WHAT THE TASK ASKS
Each line of the data below containing "computer" needs to be listed.

RECORDS SHOWN
Segment Open
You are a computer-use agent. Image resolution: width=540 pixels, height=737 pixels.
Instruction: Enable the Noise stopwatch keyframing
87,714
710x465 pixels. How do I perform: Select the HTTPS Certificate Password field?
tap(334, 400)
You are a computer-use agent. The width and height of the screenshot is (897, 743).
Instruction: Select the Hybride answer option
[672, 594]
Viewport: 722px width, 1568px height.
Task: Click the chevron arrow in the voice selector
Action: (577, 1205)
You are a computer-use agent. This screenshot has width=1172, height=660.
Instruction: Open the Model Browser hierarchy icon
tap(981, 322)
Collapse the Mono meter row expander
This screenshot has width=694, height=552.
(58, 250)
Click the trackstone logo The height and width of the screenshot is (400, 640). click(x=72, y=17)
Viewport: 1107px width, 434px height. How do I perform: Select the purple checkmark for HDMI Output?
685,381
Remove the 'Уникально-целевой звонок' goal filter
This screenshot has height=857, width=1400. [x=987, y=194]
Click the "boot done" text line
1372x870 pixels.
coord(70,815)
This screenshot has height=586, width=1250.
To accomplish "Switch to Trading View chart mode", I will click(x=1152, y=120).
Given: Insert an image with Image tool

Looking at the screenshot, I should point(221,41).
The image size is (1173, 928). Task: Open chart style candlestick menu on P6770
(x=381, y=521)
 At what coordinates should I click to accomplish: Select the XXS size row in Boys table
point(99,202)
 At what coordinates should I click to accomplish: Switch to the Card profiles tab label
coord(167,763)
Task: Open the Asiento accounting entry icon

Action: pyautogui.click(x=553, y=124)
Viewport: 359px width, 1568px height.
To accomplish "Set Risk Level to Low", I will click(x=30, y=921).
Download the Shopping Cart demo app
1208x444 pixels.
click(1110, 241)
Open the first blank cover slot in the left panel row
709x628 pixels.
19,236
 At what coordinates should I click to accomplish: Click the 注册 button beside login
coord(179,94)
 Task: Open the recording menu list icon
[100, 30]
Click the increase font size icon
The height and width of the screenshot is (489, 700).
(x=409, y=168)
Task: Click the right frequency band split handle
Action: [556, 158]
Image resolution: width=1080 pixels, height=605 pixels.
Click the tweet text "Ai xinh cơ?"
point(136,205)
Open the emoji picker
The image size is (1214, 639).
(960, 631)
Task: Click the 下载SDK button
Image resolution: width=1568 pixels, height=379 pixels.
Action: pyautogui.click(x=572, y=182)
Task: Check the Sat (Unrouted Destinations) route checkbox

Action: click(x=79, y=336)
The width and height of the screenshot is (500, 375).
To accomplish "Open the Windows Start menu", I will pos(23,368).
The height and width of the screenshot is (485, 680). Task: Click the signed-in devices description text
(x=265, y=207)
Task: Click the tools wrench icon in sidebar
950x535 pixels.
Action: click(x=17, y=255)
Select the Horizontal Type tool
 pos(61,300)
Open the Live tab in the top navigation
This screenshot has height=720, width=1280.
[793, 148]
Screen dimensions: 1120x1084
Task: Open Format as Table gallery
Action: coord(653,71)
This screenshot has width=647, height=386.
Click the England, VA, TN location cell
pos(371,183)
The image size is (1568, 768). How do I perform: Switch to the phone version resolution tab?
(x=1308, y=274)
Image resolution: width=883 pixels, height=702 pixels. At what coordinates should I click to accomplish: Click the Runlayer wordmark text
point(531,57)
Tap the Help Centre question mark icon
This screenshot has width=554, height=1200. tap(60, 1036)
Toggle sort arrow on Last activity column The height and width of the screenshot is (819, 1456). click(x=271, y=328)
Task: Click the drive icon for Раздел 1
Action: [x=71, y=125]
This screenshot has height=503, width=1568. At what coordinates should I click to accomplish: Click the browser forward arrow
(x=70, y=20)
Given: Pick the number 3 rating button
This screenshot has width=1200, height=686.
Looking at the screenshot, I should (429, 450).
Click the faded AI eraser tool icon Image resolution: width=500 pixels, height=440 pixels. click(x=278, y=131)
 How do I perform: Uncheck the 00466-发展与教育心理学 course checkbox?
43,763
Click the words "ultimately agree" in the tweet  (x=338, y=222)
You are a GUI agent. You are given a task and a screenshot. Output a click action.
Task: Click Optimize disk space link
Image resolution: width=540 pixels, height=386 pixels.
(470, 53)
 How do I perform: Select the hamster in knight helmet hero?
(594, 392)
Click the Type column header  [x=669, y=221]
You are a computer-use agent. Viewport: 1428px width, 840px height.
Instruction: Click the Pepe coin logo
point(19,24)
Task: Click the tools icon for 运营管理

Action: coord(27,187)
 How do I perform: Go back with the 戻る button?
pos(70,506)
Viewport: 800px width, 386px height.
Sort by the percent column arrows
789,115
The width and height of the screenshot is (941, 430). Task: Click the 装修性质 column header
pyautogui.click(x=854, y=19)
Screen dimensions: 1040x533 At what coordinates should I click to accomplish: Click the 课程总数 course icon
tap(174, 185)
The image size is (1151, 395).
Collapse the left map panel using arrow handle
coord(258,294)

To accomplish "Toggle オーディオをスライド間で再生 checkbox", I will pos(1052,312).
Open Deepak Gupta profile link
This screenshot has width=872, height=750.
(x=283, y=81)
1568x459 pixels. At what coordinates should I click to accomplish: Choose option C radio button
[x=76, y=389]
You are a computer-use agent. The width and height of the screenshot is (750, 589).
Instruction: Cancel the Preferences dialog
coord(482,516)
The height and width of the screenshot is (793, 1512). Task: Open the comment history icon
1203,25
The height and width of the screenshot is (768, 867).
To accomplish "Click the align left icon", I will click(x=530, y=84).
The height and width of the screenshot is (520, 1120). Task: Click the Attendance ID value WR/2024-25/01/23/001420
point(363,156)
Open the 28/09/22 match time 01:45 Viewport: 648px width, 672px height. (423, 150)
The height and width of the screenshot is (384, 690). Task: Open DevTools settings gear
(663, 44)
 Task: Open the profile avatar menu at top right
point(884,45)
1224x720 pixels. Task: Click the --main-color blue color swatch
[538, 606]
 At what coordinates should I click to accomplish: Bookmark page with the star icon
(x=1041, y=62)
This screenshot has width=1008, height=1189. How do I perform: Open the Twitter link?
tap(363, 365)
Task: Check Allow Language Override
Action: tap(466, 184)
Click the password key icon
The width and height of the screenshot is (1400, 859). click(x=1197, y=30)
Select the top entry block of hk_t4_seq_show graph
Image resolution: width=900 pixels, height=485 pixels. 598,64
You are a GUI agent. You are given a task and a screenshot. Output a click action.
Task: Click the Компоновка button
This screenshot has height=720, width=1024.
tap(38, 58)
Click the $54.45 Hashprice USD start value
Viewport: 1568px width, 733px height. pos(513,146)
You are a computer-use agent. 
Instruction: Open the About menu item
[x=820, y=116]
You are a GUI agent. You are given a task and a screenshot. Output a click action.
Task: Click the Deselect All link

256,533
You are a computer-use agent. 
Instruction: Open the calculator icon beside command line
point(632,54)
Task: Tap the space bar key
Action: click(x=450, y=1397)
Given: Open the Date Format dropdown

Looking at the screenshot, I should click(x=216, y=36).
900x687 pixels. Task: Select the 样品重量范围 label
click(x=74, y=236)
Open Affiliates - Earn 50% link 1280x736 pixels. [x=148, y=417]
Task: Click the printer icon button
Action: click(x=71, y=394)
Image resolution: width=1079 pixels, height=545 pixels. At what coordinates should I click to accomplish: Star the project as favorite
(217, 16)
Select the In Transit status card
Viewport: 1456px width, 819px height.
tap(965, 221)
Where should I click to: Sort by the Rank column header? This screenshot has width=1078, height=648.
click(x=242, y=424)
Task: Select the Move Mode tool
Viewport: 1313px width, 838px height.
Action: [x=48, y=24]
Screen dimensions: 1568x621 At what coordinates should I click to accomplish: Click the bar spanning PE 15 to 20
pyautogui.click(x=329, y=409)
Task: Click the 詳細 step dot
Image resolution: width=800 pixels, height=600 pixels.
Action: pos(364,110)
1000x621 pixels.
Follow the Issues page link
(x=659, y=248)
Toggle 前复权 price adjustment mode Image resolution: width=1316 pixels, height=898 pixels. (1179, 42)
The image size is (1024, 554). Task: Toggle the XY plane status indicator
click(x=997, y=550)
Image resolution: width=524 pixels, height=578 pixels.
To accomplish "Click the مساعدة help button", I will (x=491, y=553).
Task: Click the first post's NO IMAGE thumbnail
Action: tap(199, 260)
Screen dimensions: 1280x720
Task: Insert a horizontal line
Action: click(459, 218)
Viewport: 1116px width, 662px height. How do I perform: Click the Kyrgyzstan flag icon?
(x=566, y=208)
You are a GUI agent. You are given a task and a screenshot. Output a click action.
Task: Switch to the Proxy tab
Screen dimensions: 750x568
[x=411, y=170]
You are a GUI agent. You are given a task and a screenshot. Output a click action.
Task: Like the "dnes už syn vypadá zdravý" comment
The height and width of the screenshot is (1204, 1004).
Segment Closed
YOUR RESPONSE
You are a computer-use agent. Image resolution: width=540 pixels, height=737 pixels.
You are a computer-use agent. The width and height of the screenshot is (897, 743).
You are a computer-use agent. This screenshot has width=1172, height=660.
You are a computer-use agent. Viewport: 1428px width, 840px height.
You are a computer-use agent. The width and height of the screenshot is (750, 589).
You are a computer-use agent. 
You are a computer-use agent. 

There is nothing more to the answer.